* _How to complete this task_: Copy out each line of the data that holds the string "next".
══════
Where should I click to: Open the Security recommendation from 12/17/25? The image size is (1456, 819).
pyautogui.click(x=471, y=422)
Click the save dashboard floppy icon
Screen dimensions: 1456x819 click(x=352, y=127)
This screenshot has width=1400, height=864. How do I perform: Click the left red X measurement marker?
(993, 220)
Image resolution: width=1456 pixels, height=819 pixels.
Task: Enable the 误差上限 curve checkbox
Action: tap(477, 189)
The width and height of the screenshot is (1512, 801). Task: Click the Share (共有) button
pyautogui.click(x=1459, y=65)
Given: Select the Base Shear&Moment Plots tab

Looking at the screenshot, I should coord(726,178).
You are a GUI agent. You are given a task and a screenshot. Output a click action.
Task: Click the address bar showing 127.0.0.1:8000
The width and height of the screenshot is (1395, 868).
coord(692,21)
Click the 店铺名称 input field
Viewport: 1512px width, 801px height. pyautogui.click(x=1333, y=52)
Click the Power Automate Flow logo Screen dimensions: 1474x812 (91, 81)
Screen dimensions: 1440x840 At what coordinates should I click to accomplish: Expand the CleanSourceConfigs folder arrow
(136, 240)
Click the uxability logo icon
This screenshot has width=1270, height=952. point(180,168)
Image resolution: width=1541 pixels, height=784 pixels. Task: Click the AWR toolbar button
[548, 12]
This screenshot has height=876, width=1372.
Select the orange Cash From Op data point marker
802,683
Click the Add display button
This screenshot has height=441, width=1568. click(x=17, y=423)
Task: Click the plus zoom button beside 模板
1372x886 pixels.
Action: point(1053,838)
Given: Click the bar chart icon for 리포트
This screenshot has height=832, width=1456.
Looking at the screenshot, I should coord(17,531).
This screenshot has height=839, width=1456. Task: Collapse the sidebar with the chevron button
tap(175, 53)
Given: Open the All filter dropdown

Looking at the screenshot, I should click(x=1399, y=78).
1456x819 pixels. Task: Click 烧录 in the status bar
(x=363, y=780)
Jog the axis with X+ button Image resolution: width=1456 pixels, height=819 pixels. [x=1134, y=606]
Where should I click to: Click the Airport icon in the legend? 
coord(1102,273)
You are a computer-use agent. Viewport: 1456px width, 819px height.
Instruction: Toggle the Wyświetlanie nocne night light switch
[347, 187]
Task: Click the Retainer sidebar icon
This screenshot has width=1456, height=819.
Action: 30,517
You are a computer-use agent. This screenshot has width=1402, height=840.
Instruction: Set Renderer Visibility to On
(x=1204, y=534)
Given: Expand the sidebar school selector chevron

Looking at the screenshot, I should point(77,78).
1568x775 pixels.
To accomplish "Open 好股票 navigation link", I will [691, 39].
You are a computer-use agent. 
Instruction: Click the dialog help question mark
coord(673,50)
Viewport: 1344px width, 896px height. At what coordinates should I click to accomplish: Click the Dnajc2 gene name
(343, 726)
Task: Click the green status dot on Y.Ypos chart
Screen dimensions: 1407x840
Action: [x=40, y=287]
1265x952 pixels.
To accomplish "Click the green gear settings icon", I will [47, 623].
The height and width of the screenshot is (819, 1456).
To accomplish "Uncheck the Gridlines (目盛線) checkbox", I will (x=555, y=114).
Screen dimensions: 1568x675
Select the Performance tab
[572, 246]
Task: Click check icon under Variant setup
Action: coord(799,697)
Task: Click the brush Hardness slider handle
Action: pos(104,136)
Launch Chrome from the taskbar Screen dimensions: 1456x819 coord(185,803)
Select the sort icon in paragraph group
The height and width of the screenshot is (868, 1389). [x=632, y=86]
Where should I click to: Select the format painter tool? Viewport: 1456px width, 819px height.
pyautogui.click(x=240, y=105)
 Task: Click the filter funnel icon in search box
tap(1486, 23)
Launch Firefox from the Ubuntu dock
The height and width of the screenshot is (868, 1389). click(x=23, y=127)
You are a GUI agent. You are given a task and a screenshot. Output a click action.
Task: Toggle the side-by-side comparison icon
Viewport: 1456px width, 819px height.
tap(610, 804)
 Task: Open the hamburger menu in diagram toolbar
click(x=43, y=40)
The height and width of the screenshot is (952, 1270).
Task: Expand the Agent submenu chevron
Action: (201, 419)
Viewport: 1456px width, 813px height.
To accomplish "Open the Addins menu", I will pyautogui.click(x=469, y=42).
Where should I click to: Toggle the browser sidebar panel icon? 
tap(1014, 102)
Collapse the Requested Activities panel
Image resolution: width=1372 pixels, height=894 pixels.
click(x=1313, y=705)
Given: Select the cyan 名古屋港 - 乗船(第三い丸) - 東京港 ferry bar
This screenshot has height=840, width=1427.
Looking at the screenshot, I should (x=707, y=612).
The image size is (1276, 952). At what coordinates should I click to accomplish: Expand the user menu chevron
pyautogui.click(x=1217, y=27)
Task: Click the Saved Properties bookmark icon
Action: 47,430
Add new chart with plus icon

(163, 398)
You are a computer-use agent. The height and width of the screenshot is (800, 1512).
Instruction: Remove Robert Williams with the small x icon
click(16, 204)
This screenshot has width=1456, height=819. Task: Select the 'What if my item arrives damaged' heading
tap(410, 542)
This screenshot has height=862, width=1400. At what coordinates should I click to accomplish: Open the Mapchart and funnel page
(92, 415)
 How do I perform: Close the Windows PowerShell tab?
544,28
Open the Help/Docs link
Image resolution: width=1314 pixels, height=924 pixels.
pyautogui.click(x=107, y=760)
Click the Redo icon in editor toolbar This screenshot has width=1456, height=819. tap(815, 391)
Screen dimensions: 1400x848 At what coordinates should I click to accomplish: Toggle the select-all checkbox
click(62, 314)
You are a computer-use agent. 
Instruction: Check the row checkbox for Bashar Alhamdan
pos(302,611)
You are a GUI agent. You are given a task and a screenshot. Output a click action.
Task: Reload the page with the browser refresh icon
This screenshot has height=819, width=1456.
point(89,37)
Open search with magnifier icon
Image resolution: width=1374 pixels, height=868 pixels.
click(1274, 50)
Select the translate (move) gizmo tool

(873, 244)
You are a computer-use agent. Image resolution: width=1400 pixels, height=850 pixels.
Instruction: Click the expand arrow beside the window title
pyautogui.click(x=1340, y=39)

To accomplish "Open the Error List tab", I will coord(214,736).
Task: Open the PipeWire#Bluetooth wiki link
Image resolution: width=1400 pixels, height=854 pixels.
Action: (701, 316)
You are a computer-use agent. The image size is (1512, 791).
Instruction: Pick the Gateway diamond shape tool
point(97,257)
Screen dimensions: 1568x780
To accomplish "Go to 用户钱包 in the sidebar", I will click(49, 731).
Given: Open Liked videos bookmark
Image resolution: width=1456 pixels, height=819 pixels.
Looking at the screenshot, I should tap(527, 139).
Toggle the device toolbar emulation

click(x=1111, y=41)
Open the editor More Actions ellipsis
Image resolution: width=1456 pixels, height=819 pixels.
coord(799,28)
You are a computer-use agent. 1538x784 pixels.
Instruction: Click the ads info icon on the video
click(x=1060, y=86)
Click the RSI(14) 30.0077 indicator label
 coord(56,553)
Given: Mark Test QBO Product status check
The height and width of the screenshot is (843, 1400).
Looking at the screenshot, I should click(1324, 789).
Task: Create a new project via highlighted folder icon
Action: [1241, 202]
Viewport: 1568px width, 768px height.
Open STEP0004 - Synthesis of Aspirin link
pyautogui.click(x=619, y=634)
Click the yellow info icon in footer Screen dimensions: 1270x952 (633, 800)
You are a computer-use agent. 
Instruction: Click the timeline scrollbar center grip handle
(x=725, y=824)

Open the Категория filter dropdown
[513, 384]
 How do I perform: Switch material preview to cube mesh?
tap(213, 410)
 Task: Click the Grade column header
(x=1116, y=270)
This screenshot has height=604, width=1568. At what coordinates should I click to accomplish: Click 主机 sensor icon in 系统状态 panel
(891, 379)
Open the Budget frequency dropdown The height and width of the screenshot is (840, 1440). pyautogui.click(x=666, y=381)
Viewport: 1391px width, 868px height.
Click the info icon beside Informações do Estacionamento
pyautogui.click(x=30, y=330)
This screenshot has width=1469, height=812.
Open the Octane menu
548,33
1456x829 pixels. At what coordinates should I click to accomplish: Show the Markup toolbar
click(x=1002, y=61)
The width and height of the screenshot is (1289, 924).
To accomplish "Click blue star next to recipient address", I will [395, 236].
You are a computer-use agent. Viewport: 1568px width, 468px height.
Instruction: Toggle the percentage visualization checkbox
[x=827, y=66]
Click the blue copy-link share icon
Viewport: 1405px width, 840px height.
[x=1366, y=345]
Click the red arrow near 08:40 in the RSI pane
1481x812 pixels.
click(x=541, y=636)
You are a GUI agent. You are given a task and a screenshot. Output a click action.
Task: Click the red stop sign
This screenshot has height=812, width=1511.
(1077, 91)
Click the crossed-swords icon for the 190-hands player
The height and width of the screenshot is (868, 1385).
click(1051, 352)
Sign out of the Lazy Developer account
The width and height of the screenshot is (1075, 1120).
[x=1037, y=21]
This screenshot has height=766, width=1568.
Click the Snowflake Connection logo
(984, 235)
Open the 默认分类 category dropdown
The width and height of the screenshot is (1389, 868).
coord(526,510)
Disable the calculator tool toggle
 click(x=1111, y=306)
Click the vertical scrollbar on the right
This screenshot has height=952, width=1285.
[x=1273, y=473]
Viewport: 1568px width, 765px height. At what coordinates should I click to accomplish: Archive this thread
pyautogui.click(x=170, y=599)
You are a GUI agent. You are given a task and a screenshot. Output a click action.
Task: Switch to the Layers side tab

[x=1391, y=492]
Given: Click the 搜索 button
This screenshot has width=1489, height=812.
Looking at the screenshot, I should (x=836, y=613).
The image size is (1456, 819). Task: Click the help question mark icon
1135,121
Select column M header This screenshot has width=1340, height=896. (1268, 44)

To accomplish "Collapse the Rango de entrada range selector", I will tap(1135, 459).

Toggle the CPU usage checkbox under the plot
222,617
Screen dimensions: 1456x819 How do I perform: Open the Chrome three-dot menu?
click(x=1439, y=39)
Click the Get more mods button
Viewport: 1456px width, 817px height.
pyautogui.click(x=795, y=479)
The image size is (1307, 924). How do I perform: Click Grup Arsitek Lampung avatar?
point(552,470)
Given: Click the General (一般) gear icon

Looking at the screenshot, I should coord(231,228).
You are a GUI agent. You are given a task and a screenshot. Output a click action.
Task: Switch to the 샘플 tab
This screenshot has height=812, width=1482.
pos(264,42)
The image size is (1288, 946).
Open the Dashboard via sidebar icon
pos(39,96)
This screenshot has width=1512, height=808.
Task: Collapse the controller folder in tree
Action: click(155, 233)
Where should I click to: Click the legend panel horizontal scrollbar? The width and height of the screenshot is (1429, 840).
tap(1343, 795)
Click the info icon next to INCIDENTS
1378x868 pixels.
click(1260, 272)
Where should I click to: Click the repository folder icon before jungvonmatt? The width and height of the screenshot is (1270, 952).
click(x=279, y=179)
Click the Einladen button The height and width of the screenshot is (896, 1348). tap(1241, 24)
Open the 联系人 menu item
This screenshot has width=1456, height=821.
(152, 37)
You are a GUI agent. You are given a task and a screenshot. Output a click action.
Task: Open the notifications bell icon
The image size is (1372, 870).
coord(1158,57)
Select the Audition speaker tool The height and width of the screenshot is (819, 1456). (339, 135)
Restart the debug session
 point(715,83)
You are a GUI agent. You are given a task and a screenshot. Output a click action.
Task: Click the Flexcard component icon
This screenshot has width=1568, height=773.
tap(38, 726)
══════
* _Written answer_:
To accomplish "Click blue star next to recipient address", I will [395, 236].
Click the info icon next to INCIDENTS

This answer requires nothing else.